(Pixel coordinate grounding data)
****************

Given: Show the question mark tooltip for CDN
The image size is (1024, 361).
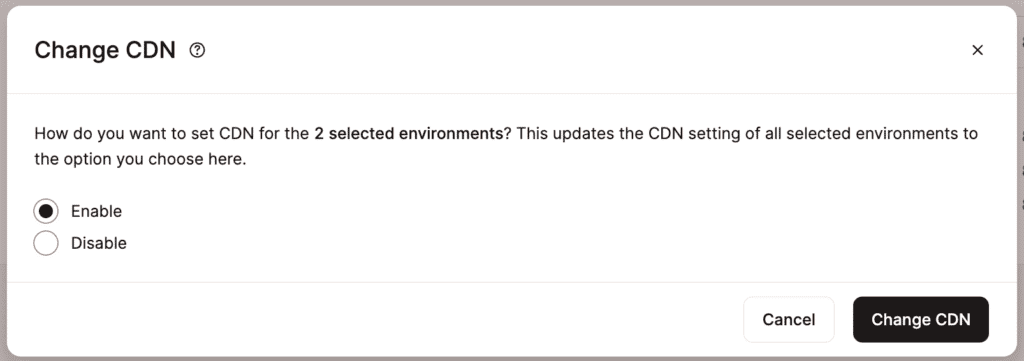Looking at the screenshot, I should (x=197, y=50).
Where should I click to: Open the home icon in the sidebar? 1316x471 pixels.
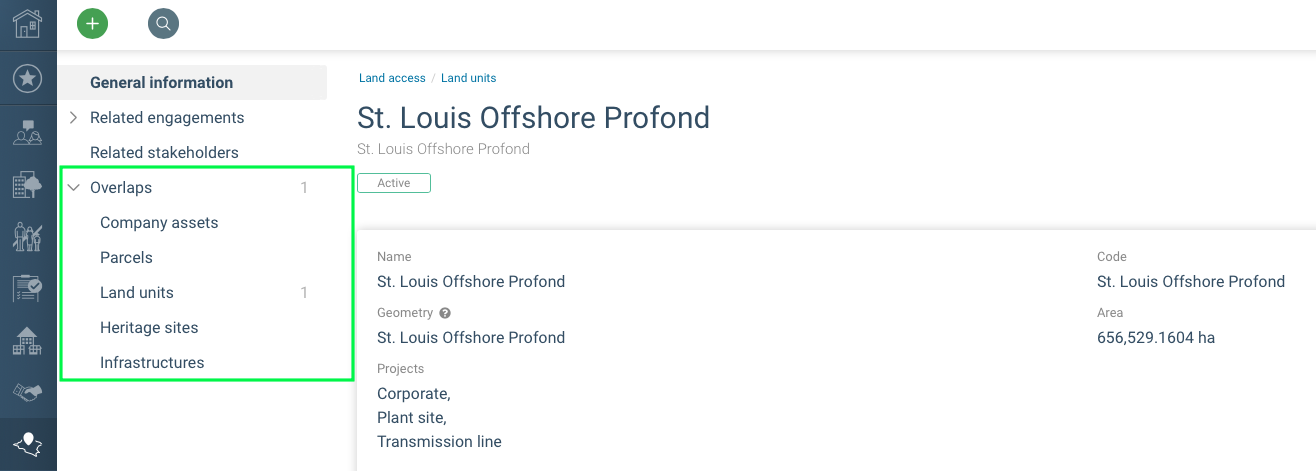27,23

****************

TASK INSTRUCTIONS:
With the pictures left out, copy exactly the lines from the one containing "The image size is (1024, 361)." through the final line of the records above, both included.

RESPONSE TO THIS EXERCISE:
The image size is (1024, 361).
Looking at the screenshot, I should (x=197, y=50).
Where should I click to: Open the home icon in the sidebar? 1316x471 pixels.
27,23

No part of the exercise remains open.